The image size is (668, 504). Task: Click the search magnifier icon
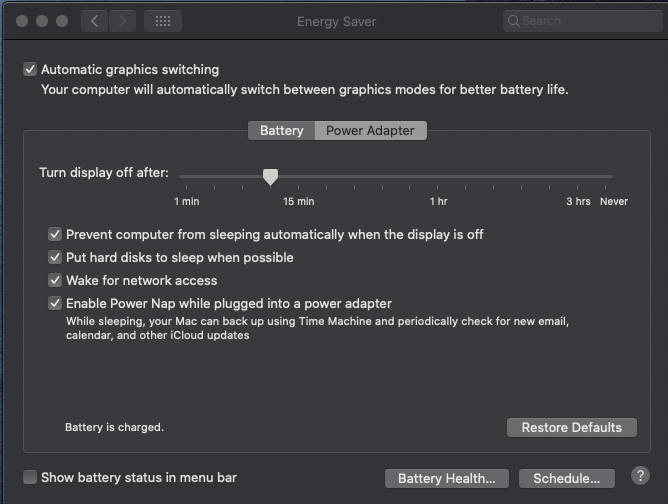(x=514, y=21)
....
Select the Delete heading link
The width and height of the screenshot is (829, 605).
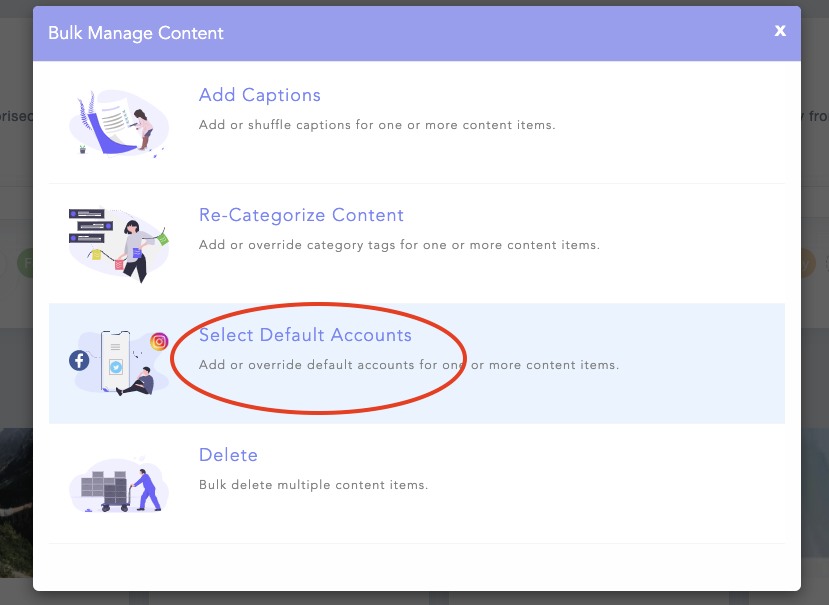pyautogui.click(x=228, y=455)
....
- **Set exercise**: Please echo the lines starting with the line containing "The image size" and ending with the line containing "(x=514, y=21)", with both of those lines included, and leave the pictures out.

- **Reply to the task**:
The image size is (668, 504). Task: Click the search magnifier icon
(x=514, y=21)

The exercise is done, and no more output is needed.